Stop Referring to the Round of 64 in the NCAA Tournament as the "Second Round"
Millions of Americans look forward to the opening four days of the NCAA Division I Men's Basketball Tournament every year. When the tournament expanded to 64 teams in 1985, it achieved true perfection...the opening Thursday and Friday distract us from our jobs and feature games throughout the day from sites throughout the country. Thrilling finishes, underdogs achieving the impossible, and seemingly simultaneous buzzer beaters are etched into our collective sports memory to be treasured as the essence of "March Madness."
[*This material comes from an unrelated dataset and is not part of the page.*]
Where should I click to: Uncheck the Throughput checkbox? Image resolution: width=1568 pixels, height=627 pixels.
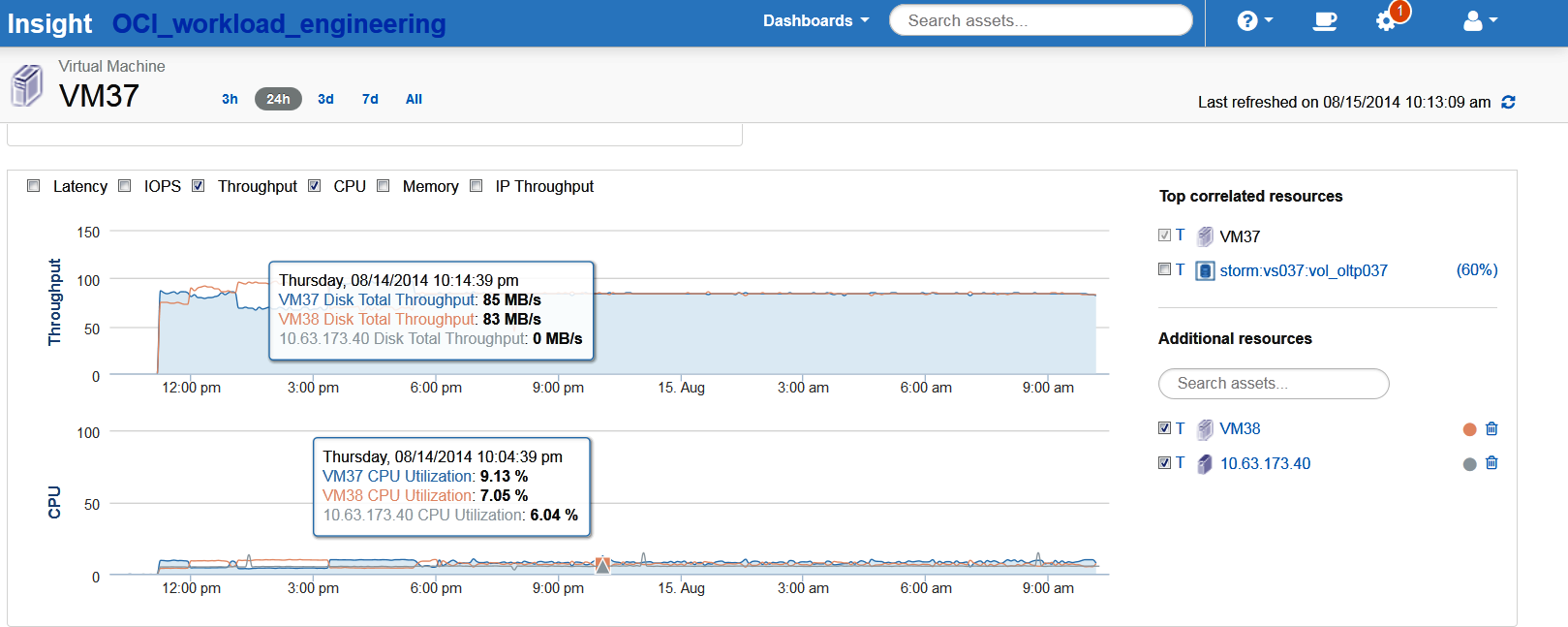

In recent years, as conferences have grown and shrunk, split and realigned, the NCAA has seized the opportunity to expand the field -- first to an unbalanced 65, and then to a slightly more balanced 68. The reasons for this are simple -- more teams means a greater inventory of games, and that means more money for the tournament as a whole.
We Americans do not begrudge the NCAA this opportunity to make more money...however, we do ask that the NCAA stop insulting our intelligence by referring to these "First Four" games as the first round of the tournament! Everyone knows that it's not a true "round" in a tournament when 60 teams are given free passage to the "Second Round."
Our request is simple -- refer to the opening round of games in Dayton as the "First Four" or the "Opening Round." Return the titles of "First Round" and "Second Round" to their proper places: The Thursday through Sunday of the first weekend of the NCAA Tournament -- the days when the tournament truly begins and those that truly make March Madness great.